Both InTouch and Application server scripting has at time had problems dealing with the RAISERROR function in SQL Server and has been known to crash a script on occasion. Since SQL Server 2005 Microsoft introduced the Try ... Catch constructs to SQL Server it makes the handling transaction control (BEGIN ... COMMIT or ROLLBACK TRANS) much easier to manage and more stable in Wonderware. A useful approach in using the Catch part would be to capture any errors thrown by a procedure and log them to the same database while returning their location to the querying script from Industrial Appplication Server.

Resolution

This involves building a table to contain error information and a stored procedure for logging the errors and then calling them from all other stored procedures using the Try .. Catch in database application stored procedures. Example code is as follows:

 

1. Create a Table to contain the transaction errors as follows.

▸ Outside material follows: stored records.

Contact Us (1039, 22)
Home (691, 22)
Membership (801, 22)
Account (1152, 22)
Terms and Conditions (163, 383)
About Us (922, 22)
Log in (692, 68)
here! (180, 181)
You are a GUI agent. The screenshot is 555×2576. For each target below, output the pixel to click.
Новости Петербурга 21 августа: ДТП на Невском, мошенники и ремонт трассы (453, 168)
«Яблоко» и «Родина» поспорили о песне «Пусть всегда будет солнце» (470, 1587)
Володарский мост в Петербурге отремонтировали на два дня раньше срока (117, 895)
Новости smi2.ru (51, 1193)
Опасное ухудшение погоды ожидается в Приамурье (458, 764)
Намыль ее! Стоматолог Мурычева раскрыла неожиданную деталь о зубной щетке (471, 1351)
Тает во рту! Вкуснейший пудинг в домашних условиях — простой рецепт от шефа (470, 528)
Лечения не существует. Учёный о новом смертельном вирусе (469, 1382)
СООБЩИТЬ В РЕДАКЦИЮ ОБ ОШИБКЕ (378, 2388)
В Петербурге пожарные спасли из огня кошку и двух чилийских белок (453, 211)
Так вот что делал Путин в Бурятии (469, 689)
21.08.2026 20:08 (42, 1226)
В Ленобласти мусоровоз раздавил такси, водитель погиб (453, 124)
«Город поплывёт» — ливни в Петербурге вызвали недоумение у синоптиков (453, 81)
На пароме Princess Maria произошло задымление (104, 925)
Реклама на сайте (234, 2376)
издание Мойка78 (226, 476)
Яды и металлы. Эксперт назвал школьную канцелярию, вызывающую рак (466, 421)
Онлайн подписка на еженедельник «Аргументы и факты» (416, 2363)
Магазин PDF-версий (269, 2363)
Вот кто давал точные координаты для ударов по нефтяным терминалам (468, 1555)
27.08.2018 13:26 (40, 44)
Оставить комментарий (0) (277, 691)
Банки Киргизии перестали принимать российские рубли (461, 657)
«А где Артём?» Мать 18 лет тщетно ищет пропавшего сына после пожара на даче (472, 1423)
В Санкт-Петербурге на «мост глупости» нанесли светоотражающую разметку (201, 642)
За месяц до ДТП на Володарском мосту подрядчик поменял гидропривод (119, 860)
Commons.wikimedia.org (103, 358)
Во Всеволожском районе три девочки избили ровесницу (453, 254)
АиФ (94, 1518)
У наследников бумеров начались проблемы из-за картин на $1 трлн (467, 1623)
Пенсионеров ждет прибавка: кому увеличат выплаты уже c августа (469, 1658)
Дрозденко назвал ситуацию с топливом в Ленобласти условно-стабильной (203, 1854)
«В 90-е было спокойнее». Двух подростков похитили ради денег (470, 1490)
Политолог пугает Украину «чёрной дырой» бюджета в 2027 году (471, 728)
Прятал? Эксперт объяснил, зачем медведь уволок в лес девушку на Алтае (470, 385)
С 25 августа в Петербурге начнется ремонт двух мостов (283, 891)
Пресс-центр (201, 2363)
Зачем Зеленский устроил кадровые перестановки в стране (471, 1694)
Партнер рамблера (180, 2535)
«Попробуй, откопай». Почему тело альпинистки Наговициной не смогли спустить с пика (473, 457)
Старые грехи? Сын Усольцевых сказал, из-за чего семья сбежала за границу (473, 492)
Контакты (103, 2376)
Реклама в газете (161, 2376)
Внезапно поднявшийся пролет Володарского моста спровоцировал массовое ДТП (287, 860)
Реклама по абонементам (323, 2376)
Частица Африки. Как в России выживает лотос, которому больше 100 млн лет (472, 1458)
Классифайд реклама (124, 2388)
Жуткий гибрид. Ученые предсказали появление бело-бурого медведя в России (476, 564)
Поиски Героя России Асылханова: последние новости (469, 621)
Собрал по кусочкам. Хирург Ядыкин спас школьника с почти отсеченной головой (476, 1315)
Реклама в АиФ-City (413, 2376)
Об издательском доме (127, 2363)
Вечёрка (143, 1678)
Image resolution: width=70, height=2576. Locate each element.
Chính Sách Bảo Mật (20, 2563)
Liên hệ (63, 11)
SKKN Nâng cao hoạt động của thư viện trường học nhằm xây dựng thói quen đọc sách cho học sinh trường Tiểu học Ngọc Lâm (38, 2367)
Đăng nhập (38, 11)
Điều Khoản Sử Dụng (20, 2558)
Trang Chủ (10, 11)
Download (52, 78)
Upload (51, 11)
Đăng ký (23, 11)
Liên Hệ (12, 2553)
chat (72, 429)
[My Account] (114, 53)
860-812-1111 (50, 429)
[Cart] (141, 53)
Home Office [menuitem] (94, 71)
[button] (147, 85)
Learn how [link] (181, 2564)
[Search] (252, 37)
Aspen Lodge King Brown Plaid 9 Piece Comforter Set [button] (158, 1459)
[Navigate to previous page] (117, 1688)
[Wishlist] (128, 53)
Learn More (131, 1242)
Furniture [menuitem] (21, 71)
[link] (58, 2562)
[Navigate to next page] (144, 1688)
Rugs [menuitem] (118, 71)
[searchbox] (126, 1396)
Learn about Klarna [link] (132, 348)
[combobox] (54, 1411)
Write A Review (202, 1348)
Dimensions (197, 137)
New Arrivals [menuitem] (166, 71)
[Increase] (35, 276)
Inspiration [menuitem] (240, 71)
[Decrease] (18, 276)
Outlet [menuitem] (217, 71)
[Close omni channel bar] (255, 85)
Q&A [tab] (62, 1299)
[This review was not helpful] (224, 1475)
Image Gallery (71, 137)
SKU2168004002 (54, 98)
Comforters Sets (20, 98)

CREATE TABLE [dbo].[ErrorLog](
  [ErrorLogID] [bigint] IDENTITY(1,1) NOT NULL,
  [ErrorDate] [datetime] NULL,
  [ErrorNo] [int] NULL,
  [ErrorSeverity] [int] NULL,
  [ErrorState] [int] NULL,
  [ErrorProcedure] [nvarchar](128) NULL,
  [ErrorLine] [int] NULL,
  [ErrorMessage] [nvarchar](4000) NULL
) ON [PRIMARY]
GO

2. Create a SQL Stored Procedure to log any error messages to the table above as follows.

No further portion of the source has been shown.